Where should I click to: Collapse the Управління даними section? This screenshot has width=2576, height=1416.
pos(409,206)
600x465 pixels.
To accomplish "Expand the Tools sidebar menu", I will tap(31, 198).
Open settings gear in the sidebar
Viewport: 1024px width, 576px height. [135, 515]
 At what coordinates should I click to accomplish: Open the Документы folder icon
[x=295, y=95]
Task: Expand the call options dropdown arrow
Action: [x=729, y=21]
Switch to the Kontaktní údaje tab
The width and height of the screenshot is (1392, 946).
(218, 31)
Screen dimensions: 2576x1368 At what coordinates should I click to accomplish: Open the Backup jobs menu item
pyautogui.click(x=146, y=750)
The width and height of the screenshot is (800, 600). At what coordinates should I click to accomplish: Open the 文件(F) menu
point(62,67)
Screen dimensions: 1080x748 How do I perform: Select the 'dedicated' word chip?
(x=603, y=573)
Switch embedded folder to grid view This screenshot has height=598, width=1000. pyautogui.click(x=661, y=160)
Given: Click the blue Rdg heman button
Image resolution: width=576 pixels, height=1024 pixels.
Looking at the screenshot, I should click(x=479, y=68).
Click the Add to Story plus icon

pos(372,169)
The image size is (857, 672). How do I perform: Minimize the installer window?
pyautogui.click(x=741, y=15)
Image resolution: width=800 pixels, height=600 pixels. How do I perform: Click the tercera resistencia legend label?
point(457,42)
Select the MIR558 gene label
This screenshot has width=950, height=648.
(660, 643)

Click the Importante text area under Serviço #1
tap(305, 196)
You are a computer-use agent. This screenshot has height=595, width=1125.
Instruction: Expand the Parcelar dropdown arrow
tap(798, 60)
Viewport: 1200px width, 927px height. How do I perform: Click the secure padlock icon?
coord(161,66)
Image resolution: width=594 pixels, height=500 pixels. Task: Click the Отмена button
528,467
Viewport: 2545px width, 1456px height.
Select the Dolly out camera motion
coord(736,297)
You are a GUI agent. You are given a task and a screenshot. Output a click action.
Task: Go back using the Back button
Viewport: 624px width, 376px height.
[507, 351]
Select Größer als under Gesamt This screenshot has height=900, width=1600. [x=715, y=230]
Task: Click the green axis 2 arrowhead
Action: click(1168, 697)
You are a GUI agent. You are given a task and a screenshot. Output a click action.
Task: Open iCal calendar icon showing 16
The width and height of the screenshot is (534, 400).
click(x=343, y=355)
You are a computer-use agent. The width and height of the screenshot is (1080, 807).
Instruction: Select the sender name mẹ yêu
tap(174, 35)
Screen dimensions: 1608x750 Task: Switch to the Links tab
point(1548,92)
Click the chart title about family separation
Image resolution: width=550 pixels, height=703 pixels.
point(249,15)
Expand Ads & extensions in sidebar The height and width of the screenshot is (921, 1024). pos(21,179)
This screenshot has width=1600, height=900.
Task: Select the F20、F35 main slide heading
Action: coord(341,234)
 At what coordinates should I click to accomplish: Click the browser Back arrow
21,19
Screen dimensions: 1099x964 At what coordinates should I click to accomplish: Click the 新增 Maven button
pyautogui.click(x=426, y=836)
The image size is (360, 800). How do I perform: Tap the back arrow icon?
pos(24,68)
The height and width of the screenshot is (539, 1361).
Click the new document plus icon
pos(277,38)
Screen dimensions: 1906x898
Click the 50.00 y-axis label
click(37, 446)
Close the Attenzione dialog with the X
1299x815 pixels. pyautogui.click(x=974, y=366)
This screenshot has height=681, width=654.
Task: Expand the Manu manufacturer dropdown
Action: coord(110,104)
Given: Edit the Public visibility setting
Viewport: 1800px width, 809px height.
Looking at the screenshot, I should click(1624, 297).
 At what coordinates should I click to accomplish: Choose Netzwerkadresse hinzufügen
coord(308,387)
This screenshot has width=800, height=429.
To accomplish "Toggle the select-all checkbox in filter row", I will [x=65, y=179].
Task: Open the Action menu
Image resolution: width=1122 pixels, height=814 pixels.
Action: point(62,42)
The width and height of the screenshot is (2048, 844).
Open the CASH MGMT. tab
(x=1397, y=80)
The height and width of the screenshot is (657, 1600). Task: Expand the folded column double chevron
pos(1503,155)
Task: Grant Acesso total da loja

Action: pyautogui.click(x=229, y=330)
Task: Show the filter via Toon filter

----------------

Exercise: Copy the data above in full, exactly as it reads.

Solution to this exercise:
Where should I click to: Collapse the Управління даними section? This screenshot has width=2576, height=1416.
pos(409,206)
600x465 pixels.
To accomplish "Expand the Tools sidebar menu", I will tap(31, 198).
Open settings gear in the sidebar
Viewport: 1024px width, 576px height. [135, 515]
 At what coordinates should I click to accomplish: Open the Документы folder icon
[x=295, y=95]
Task: Expand the call options dropdown arrow
Action: [x=729, y=21]
Switch to the Kontaktní údaje tab
The width and height of the screenshot is (1392, 946).
(218, 31)
Screen dimensions: 2576x1368 At what coordinates should I click to accomplish: Open the Backup jobs menu item
pyautogui.click(x=146, y=750)
The width and height of the screenshot is (800, 600). At what coordinates should I click to accomplish: Open the 文件(F) menu
point(62,67)
Screen dimensions: 1080x748 How do I perform: Select the 'dedicated' word chip?
(x=603, y=573)
Switch embedded folder to grid view This screenshot has height=598, width=1000. pyautogui.click(x=661, y=160)
Given: Click the blue Rdg heman button
Image resolution: width=576 pixels, height=1024 pixels.
Looking at the screenshot, I should click(x=479, y=68).
Click the Add to Story plus icon

pos(372,169)
The image size is (857, 672). How do I perform: Minimize the installer window?
pyautogui.click(x=741, y=15)
Image resolution: width=800 pixels, height=600 pixels. How do I perform: Click the tercera resistencia legend label?
point(457,42)
Select the MIR558 gene label
This screenshot has width=950, height=648.
(660, 643)

Click the Importante text area under Serviço #1
tap(305, 196)
You are a computer-use agent. This screenshot has height=595, width=1125.
Instruction: Expand the Parcelar dropdown arrow
tap(798, 60)
Viewport: 1200px width, 927px height. How do I perform: Click the secure padlock icon?
coord(161,66)
Image resolution: width=594 pixels, height=500 pixels. Task: Click the Отмена button
528,467
Viewport: 2545px width, 1456px height.
Select the Dolly out camera motion
coord(736,297)
You are a GUI agent. You are given a task and a screenshot. Output a click action.
Task: Go back using the Back button
Viewport: 624px width, 376px height.
[507, 351]
Select Größer als under Gesamt This screenshot has height=900, width=1600. [x=715, y=230]
Task: Click the green axis 2 arrowhead
Action: click(1168, 697)
You are a GUI agent. You are given a task and a screenshot. Output a click action.
Task: Open iCal calendar icon showing 16
The width and height of the screenshot is (534, 400).
click(x=343, y=355)
You are a computer-use agent. The width and height of the screenshot is (1080, 807).
Instruction: Select the sender name mẹ yêu
tap(174, 35)
Screen dimensions: 1608x750 Task: Switch to the Links tab
point(1548,92)
Click the chart title about family separation
Image resolution: width=550 pixels, height=703 pixels.
point(249,15)
Expand Ads & extensions in sidebar The height and width of the screenshot is (921, 1024). pos(21,179)
This screenshot has width=1600, height=900.
Task: Select the F20、F35 main slide heading
Action: coord(341,234)
 At what coordinates should I click to accomplish: Click the browser Back arrow
21,19
Screen dimensions: 1099x964 At what coordinates should I click to accomplish: Click the 新增 Maven button
pyautogui.click(x=426, y=836)
The image size is (360, 800). How do I perform: Tap the back arrow icon?
pos(24,68)
The height and width of the screenshot is (539, 1361).
Click the new document plus icon
pos(277,38)
Screen dimensions: 1906x898
Click the 50.00 y-axis label
click(37, 446)
Close the Attenzione dialog with the X
1299x815 pixels. pyautogui.click(x=974, y=366)
This screenshot has height=681, width=654.
Task: Expand the Manu manufacturer dropdown
Action: coord(110,104)
Given: Edit the Public visibility setting
Viewport: 1800px width, 809px height.
Looking at the screenshot, I should click(1624, 297).
 At what coordinates should I click to accomplish: Choose Netzwerkadresse hinzufügen
coord(308,387)
This screenshot has width=800, height=429.
To accomplish "Toggle the select-all checkbox in filter row", I will [x=65, y=179].
Task: Open the Action menu
Image resolution: width=1122 pixels, height=814 pixels.
Action: point(62,42)
The width and height of the screenshot is (2048, 844).
Open the CASH MGMT. tab
(x=1397, y=80)
The height and width of the screenshot is (657, 1600). Task: Expand the folded column double chevron
pos(1503,155)
Task: Grant Acesso total da loja

Action: pyautogui.click(x=229, y=330)
Task: Show the filter via Toon filter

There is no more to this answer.